GIVEN INSTRUCTION
Print word for word the lines of the listing below, from the line containing "Click the shopping" through the end of the listing, inclusive. Leave out any pictures.

Rows showing where targets appear

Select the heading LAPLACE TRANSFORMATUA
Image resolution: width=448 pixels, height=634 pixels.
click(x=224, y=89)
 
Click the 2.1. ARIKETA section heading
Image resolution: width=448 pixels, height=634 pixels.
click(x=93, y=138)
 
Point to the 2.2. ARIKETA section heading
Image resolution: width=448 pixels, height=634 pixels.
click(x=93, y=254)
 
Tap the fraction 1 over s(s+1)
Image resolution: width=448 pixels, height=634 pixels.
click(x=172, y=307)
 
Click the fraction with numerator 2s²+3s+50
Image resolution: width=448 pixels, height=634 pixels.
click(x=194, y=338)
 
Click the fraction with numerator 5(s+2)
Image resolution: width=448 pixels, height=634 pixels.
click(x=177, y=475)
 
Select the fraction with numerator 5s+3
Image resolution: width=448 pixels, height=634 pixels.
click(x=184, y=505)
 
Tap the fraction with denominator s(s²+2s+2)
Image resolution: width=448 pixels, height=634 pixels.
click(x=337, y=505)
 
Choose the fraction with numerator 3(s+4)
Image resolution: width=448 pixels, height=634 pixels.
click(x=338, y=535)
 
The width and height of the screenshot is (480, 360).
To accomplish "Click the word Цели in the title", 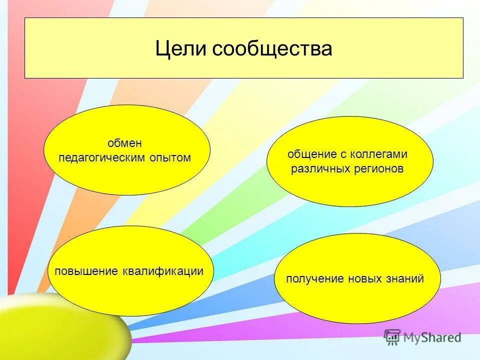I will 180,49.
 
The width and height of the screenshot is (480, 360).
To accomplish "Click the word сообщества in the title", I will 272,49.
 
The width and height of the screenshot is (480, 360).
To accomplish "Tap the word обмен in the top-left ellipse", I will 125,144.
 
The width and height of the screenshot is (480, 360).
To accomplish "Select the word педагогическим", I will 102,158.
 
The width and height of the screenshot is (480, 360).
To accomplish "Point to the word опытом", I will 170,158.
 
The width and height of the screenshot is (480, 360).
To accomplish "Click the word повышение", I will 86,272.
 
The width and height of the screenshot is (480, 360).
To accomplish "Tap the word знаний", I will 407,279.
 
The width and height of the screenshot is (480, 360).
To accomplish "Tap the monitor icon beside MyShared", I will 392,337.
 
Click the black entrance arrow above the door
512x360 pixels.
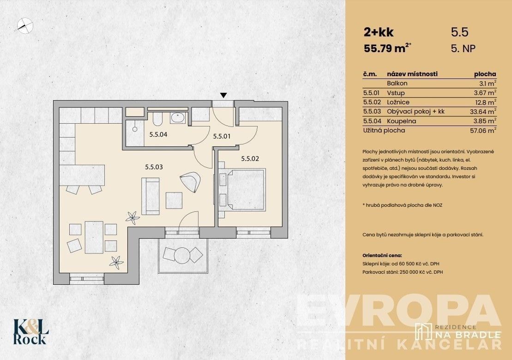(223, 96)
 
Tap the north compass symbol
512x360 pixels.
(24, 24)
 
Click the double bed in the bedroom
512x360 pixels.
(244, 189)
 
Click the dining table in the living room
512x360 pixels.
(94, 237)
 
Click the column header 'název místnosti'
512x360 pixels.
(412, 74)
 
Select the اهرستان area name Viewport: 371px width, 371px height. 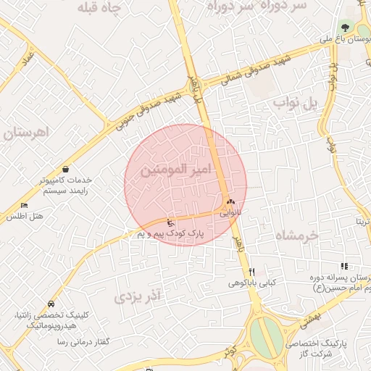(25, 133)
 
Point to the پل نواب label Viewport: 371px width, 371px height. (296, 104)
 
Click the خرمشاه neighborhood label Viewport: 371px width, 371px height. (296, 235)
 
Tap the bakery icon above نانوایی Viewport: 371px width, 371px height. (231, 202)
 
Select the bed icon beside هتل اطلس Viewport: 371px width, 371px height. (25, 206)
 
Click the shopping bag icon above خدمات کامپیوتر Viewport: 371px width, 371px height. (66, 168)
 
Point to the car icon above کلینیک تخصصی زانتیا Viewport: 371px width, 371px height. (50, 304)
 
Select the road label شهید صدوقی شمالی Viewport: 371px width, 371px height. (254, 71)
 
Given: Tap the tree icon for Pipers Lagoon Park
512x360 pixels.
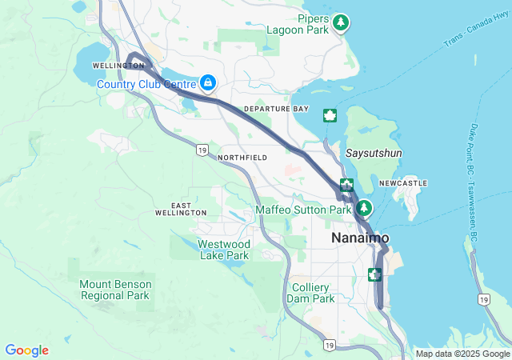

RESULT BELOW
Click the shopping bag icon above خدمات کامپیوتر Viewport: 371px width, 371px height. (66, 168)
 
Point to the car icon above کلینیک تخصصی زانتیا Viewport: 371px width, 371px height. (50, 304)
 
Select the road label شهید صدوقی شمالی Viewport: 371px width, 371px height. (254, 71)
 
Given: Tap the tree icon for Pipers Lagoon Park
512x360 pixels.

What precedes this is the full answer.